Mine has been lovely (mostly) – helped by the unseasonably fine weather. Easter in New Zealand is usually wet, but I’ve been walking around in t-shirts all weekend. I worked for a couple of hours on Saturday, but other than that, I’ve had lots of time to potter around the house and relax.
When I say relax, I mean blitzing the garden, baking bread, visiting friends, having friends over, cleaning the house,doing several loads of washing, more gardening …etc. As I’ve mentioned before, doing ‘nothing’ is quite difficult for me.
As a burn out survivor, I am constantly learning how to be still.
It’s quite a process, and even after 2 1/2 years of recovery, that mythical balance I hear so much about is still elusive. I’m learning to be gentle with myself and not take new commitments or fill up my week with social engagements.
A few weeks ago, I took a radical step in this being-nice-to-myself-and-finding-balance process. I quit my job.
It feels somewhat nuts to quit my job while there’s a recession on and I have no job to go to, but I know that it’s the right thing to do for me. I currently work in social services, which is a very rewarding field. It’s also a very demanding field. Most people I know in this sector regularly work over and above their contracted hours. You have to, as social services are usually underfunded and understaffed.
I love the clients I work with, but have been feeling as if my job has taken over my life. I constantly think about my work projects. How I can help my clients more. Whether such-and-such is ok sleeping rough when it’s wet and cold outside.
I work late(ish) two nights a week and have to work a few hours on Saturdays. The Saturday thing REALLY cuts into my family life. You can’t go out of town on a whim, go on a rambling walk, spend as long as you want with a friend etc. Getting to work is always in the back of mind on Saturdays.
All this means that I’ve been feeling like I have no time or head-space for anyone or anything else. I feel like I’ve neglected many of my friends, and certainly haven’t been free to pile into the car and spend a weekend with my family when I want to.
This long weekend has reaffirmed that I am doing the right thing. I revelled in the simple pleasures of weeding my garden and planting seedlings; de-cluttering my wardrobe; making loaves of bread; doing my husband’s chores because he is busy studying; D and I taking a picnic lunch today where we sat in the sun and cloud-watched, just because we could.
These are things I used to do before I got this job.

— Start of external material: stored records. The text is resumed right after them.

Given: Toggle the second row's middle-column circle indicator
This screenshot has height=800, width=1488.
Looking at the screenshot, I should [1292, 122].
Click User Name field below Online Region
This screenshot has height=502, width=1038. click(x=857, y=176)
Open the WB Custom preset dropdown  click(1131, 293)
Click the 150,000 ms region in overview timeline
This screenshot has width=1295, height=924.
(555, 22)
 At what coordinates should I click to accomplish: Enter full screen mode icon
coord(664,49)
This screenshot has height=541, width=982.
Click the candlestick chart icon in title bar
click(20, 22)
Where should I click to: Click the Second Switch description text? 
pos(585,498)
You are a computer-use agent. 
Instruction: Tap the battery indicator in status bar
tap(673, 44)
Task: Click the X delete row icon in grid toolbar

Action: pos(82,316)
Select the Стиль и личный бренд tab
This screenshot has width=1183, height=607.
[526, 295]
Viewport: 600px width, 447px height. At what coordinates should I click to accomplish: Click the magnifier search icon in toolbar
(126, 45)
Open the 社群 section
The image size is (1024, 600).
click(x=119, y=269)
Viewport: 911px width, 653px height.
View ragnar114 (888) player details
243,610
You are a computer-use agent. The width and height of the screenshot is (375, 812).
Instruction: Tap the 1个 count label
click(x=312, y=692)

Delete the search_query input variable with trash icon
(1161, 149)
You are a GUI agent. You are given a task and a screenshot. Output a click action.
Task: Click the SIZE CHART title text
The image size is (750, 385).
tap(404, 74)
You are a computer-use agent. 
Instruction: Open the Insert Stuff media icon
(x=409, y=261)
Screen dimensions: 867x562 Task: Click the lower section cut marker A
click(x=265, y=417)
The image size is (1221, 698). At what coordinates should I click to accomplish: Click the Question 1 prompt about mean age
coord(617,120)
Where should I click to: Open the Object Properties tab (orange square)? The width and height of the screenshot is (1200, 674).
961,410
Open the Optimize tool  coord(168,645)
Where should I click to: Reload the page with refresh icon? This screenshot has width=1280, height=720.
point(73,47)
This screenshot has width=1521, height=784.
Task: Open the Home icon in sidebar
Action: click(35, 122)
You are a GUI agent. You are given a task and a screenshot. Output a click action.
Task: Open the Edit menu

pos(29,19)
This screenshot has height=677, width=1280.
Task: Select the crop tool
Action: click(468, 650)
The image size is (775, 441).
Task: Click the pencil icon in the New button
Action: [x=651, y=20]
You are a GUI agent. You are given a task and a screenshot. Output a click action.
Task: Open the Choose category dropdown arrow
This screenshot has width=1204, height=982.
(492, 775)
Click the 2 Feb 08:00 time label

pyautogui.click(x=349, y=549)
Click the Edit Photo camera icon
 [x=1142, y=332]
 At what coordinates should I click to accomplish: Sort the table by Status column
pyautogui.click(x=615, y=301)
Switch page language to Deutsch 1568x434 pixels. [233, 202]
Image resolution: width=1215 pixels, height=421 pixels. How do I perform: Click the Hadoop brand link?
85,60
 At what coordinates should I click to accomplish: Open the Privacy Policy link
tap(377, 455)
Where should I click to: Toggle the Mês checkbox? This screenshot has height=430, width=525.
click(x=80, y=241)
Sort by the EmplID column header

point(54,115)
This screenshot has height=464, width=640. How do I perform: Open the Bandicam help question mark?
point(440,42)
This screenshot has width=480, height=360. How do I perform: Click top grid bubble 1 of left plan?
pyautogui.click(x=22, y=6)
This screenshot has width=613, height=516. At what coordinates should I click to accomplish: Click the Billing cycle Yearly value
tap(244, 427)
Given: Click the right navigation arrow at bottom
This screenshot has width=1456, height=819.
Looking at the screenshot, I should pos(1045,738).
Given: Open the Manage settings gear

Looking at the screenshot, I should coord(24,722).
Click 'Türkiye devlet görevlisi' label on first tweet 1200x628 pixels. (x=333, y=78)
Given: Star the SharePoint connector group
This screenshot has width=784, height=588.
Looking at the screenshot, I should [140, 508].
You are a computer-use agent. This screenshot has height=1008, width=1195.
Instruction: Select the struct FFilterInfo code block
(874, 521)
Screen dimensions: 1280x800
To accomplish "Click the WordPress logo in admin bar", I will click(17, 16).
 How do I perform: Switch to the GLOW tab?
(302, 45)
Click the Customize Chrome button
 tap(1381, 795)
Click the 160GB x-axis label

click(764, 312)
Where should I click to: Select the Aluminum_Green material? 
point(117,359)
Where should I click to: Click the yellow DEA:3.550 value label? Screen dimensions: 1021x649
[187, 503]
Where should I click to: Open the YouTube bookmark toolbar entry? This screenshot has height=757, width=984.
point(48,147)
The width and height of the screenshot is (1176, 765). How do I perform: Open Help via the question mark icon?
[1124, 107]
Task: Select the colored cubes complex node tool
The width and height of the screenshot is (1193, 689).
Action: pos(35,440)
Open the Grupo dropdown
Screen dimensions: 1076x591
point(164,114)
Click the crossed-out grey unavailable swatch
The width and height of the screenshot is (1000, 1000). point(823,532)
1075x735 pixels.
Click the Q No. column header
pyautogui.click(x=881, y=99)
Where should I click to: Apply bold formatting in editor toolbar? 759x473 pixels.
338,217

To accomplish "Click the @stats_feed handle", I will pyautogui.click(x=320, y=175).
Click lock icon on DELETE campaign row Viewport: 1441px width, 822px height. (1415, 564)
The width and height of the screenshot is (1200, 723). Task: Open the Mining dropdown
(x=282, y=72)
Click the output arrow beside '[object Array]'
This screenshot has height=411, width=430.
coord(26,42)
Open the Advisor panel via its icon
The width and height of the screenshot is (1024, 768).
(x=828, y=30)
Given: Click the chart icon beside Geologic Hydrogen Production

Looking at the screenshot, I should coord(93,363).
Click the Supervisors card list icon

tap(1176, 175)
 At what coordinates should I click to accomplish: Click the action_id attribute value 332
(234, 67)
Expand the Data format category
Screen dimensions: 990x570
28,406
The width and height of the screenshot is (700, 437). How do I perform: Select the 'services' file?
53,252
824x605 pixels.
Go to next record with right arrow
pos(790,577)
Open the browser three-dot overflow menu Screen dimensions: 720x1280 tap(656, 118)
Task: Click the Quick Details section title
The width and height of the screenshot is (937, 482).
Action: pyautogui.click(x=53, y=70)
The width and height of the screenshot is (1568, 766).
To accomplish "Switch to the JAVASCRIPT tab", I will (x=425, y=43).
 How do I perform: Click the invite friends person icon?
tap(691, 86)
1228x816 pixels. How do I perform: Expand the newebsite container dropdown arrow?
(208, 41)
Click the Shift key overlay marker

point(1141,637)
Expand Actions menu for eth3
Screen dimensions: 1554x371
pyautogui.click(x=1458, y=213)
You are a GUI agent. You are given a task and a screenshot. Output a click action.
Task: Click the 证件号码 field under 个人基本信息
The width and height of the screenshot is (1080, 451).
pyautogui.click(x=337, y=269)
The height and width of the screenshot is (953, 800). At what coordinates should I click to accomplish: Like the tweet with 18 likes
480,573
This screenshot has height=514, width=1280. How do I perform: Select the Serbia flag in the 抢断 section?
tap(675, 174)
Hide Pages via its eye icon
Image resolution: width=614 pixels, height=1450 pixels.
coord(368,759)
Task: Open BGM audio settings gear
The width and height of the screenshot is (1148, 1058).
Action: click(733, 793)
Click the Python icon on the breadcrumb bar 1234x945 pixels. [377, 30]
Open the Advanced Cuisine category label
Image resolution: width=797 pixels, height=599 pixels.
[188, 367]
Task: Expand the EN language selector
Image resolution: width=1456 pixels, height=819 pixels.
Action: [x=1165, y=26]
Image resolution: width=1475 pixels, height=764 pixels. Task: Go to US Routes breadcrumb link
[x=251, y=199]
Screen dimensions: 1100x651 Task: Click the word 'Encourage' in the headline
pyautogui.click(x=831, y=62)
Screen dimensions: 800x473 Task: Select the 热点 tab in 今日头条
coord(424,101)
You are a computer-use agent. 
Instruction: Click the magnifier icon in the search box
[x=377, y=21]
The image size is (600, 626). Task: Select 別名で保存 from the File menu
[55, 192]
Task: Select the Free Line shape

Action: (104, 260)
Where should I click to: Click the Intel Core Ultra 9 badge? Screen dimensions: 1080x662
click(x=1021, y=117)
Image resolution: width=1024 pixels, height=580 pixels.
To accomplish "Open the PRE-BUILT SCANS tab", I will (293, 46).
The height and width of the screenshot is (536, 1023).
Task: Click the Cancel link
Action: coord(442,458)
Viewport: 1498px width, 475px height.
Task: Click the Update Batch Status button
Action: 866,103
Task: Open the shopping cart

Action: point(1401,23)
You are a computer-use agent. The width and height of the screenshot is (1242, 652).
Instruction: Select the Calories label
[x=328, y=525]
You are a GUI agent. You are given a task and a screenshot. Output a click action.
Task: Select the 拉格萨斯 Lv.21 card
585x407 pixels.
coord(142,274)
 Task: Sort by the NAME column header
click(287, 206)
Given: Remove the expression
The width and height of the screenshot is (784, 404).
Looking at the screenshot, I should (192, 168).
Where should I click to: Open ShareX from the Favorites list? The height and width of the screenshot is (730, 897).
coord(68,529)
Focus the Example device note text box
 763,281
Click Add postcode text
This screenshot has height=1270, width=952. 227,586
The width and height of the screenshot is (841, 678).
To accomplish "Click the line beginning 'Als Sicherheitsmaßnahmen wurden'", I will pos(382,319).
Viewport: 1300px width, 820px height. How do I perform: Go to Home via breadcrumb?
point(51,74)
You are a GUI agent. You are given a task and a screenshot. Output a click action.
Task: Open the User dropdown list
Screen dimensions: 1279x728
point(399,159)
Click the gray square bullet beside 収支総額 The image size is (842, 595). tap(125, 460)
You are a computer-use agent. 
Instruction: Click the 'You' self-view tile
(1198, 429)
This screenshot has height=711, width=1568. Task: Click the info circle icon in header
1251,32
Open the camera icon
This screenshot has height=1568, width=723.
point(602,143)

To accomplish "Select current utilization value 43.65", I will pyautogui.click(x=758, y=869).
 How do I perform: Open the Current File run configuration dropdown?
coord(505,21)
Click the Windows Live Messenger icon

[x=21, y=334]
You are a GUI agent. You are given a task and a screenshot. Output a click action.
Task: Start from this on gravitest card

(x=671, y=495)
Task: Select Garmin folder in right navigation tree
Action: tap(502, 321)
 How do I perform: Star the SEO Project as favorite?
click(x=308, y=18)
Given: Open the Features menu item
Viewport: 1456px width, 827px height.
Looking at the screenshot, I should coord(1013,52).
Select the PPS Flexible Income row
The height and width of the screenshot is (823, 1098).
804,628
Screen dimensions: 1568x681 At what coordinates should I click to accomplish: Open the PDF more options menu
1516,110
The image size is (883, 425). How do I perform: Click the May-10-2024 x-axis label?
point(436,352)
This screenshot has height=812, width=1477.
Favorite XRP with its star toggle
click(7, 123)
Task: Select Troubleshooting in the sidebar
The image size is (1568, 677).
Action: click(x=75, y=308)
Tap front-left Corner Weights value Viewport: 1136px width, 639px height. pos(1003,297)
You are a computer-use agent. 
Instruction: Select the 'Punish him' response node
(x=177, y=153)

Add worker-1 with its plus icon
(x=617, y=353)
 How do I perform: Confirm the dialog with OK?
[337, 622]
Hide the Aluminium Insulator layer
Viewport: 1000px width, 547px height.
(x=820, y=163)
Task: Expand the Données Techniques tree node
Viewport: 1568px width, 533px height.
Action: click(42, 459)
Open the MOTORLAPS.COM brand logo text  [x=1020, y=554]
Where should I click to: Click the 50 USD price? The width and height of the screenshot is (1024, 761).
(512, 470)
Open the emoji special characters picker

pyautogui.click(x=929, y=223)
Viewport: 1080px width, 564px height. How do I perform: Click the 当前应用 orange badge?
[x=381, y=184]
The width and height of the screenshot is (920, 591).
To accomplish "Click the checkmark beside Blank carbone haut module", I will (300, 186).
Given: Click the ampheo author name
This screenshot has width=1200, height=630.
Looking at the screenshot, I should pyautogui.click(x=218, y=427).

I’ve decided to work part-time for now at any rate, and have put in a few applications for some interesting jobs.
D and I are part of a Christian community that lives alongside urban poor, and while my current job has allowed me to get to know many of the people that we work with in my community, my job doesn’t allow me to be friends with them (very frowned upon). I’m looking forward to just journeying alongside some of them – not as a service provider, but now as a friend. I’m looking forward to having the time to simply hang out with them.
Of course, not having a job (I finish up in 2 weeks) is stressful, and I’m praying that I find one very, very soon. It puts a lot of pressure on D, who would love to be working less himself as he is currently doing two university papers. Both he and I had meltdowns yesterday.
I’ve been struggling with my lack of fertility, and was surrounded by babies and children at Church yesterday. When you are desperate to have kids, it’s incredibly painful to be around them at times. There was a really cute baby literally in my face, whose proud parents looked like they could have been D and I. It was actually more than I could take. I started to cry and had to leave the service. During the service we were given a tiny chocolate Easter egg, and instead of leaving it behind, I shoved it in my mouth as I sat crying in the car. Comfort eater? Moi?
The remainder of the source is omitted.